Они бы так и скандалили до вечера, но я кончила свое дело и стукнула в дверь, что пора, мол, мне пылесосить в салоне. Девок мое присутствие не смутило, и они продолжали наступать на Женьку:
— Почему это нас всех под домашний арест?
— Она хотела сбежать, пусть она и сидит под арестом!
— Мы-то тут при чем?
— Знаю я вас, — сказал Женька, — все вы одним миром мазаны: сегодня одна в окно лезет, завтра — другая.
— А ты плати, как договаривались, — всхлипнула сероглазая дылда, которую все называли Танюша-Хныкуша, — никто и не побежит.
— А я не плачу, что ли? — огрызнулся Женька. — Вон у вас чемоданы от долларов лопаются.
— Но треть ты нам еще не доплатил! — отпарировала Зойка.
— А ты помалкивай, сучка, я твою роль в этом побеге еще не выяснил, — ответил Женька, и Дина потянула Зойку прочь из салона.
На Дине было кимоно с длинными рукавами. Когда она подняла руку, рукав соскользнул к плечу, и я увидела на ее золотистой коже два огромных черных синяка. И тут до меня дошло, что это Дина пыталась убежать, — конечно, она! — уж ей-то точно было тут не место! Дина перехватила мой взгляд, и губы ее опять дрогнули предостерегающе — молчи!

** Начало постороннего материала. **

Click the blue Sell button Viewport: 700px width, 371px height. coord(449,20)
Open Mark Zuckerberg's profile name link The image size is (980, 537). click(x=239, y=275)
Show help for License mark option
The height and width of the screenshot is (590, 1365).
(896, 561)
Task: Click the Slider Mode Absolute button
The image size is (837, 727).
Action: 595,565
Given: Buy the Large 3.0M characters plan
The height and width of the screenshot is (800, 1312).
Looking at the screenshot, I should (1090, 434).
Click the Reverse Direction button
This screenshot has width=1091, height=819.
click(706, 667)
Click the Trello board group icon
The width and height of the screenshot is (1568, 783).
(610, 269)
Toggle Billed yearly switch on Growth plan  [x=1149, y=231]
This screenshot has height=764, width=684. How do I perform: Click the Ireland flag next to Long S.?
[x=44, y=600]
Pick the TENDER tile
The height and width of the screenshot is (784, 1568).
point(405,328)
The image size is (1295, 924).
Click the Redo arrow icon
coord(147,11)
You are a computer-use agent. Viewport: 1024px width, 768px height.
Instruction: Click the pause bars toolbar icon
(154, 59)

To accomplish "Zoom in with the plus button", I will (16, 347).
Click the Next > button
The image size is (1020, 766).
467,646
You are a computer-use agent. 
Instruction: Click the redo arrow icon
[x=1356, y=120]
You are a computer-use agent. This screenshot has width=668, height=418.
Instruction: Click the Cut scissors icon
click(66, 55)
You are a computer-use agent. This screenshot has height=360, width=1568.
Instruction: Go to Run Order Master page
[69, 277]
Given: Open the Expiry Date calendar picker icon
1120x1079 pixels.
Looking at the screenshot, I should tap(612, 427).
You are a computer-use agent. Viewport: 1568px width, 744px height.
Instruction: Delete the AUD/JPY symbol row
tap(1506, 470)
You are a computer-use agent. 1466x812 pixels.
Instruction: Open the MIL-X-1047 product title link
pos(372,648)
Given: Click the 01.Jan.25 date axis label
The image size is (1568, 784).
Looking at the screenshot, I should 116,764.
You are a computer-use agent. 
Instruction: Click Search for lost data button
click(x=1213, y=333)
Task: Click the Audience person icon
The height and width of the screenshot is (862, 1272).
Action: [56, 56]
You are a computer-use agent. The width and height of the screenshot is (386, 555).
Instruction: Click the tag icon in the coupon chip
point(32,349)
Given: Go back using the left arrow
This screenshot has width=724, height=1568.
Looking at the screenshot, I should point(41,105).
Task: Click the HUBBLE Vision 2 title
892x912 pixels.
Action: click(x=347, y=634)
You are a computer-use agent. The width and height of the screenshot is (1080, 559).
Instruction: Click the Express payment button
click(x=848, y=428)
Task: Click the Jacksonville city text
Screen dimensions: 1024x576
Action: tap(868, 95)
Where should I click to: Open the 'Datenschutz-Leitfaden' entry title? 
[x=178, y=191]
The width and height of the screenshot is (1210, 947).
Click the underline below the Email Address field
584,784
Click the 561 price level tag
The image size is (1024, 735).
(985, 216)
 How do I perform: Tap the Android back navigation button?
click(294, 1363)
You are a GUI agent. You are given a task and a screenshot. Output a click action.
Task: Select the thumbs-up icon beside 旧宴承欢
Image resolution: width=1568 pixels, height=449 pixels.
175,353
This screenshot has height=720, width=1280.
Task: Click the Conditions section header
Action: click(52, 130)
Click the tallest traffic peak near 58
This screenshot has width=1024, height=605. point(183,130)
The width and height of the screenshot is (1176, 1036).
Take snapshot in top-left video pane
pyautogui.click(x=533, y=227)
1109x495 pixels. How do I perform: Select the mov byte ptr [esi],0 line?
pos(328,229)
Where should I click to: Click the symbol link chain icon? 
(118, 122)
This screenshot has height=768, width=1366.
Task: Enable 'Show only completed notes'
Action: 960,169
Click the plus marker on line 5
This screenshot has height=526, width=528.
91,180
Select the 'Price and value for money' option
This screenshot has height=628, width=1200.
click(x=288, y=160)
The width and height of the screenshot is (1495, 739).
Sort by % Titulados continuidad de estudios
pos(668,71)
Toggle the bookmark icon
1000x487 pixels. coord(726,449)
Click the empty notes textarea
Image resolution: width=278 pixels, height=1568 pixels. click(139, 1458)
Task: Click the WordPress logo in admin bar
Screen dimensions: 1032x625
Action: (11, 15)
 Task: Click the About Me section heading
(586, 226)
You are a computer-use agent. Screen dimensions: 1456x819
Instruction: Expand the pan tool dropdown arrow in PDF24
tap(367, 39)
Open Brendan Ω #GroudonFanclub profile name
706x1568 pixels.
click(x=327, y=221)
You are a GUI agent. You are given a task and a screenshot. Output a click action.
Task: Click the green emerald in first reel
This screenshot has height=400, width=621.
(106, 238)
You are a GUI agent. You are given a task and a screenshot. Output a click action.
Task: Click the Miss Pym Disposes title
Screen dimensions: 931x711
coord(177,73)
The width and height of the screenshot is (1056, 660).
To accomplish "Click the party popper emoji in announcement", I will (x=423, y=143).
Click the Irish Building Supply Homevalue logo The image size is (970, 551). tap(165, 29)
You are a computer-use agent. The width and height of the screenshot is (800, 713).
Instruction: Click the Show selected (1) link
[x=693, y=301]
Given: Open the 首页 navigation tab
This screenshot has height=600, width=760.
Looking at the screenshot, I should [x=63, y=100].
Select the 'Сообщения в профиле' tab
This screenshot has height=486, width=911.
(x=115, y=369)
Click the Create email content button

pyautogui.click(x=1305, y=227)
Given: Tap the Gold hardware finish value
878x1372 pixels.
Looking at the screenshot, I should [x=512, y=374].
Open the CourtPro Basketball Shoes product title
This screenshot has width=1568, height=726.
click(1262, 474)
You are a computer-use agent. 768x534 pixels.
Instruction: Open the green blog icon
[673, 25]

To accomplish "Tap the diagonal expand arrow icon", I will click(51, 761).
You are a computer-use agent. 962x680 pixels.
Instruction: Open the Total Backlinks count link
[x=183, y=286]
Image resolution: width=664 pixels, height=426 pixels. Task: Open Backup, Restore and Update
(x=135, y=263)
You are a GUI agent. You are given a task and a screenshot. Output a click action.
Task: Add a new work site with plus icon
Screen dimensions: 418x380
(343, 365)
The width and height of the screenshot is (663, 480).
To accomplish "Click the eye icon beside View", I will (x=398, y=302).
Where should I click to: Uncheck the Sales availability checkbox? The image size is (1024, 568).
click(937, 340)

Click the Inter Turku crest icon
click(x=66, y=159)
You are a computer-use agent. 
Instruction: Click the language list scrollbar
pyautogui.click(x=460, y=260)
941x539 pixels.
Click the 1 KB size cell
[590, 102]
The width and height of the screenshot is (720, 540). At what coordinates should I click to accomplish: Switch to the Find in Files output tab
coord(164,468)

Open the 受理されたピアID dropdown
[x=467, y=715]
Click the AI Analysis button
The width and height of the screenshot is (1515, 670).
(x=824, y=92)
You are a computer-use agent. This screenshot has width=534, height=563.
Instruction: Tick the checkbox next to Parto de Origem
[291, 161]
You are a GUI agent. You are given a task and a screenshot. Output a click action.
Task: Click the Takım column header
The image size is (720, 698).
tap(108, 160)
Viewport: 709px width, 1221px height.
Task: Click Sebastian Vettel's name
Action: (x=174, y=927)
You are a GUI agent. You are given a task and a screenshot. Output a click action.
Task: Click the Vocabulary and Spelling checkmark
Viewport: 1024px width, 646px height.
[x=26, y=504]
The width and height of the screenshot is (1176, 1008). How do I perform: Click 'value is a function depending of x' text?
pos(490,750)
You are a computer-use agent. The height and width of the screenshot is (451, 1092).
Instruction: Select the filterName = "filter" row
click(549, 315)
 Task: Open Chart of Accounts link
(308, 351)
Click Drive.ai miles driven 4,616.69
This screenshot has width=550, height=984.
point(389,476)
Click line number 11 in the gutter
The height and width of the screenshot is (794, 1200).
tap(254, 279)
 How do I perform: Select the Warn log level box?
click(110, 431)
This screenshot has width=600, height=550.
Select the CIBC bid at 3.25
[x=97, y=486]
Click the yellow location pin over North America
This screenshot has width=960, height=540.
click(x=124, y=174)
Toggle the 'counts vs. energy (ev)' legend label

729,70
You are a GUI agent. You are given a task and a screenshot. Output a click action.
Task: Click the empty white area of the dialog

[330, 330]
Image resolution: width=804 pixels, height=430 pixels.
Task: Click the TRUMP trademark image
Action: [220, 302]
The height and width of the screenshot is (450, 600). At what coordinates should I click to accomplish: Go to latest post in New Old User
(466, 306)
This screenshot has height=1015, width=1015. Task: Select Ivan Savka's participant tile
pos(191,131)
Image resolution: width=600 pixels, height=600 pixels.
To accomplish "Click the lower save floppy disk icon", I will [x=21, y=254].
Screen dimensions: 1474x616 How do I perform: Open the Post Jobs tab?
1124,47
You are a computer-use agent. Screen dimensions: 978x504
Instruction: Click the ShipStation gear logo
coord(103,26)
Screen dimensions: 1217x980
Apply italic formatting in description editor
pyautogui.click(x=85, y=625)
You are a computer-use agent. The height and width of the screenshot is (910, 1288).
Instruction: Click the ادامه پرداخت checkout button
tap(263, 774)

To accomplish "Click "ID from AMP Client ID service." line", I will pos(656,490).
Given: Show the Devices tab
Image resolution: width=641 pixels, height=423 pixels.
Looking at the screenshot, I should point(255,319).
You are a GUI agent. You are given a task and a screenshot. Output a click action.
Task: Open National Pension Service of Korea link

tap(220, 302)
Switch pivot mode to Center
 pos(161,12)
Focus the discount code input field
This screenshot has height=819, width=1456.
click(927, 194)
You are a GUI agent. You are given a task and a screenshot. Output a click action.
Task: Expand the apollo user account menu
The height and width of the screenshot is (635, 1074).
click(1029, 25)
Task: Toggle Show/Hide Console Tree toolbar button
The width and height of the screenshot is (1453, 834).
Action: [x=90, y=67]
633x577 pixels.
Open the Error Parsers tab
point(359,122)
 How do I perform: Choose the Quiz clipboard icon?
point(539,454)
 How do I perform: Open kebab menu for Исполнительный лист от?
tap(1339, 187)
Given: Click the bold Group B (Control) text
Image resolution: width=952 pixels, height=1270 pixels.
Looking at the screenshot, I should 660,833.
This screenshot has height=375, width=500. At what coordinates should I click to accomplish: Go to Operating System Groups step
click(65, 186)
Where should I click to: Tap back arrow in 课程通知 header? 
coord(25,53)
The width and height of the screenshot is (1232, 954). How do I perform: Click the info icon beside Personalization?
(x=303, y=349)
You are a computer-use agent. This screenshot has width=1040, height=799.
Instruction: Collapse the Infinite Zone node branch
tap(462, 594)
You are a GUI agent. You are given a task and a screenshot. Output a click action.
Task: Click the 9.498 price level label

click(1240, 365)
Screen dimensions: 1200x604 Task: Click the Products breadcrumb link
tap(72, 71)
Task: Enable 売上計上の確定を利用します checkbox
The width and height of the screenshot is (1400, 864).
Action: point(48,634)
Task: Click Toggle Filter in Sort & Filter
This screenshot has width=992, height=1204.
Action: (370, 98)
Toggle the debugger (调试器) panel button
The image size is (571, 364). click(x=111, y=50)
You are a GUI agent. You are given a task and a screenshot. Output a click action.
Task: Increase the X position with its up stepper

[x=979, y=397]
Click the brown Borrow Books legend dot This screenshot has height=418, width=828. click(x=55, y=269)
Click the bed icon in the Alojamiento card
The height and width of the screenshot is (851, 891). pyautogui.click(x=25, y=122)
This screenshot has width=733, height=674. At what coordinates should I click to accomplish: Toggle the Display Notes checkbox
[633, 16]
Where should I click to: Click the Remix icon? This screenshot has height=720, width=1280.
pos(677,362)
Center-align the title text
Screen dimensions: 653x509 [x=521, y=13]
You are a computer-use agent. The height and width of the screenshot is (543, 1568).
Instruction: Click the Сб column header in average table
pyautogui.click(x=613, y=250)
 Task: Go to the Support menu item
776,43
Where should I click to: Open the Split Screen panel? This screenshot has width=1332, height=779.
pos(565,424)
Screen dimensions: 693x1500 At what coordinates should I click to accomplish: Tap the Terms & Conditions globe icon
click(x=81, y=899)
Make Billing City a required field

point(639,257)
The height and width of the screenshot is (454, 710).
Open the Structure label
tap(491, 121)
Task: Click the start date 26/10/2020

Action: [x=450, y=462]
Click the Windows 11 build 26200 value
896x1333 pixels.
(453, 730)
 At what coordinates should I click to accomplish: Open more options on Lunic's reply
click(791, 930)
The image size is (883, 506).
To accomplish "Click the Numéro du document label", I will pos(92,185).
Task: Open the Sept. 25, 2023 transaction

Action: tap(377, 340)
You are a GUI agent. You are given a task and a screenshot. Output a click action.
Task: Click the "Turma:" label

Молчать я умею — хранение тайн стало моей второй профессией, если первой считать мытье полов, а хоровое пение списать как хобби. Сперва я скрывала от мамы, что развожусь с Поэтом — она его терпеть не могла, но разводов не одобряла. Маму за это время выставили на пенсию из больницы, где она 20 лет заведовала кардиологическим отделением, и она из разряда просто красоток перешла в разряд бывших красоток. Такой переход не способствует ни улучшению характера, ни расцвету материнской любви. Так что возвращение от Поэта к маме не сулило мне ничего хорошего. Но жить с Поэтом я тоже не могла — он был человек крайне нервный, а я даже врагу своему не пожелаю оказаться в постели с нервным мужчиной, на неустойчивую психику которого давят возлагаемые на него с юности большие надежды. Деваться мне было некуда, и, в конце концов, я сбежала из писательского дома назад к маме.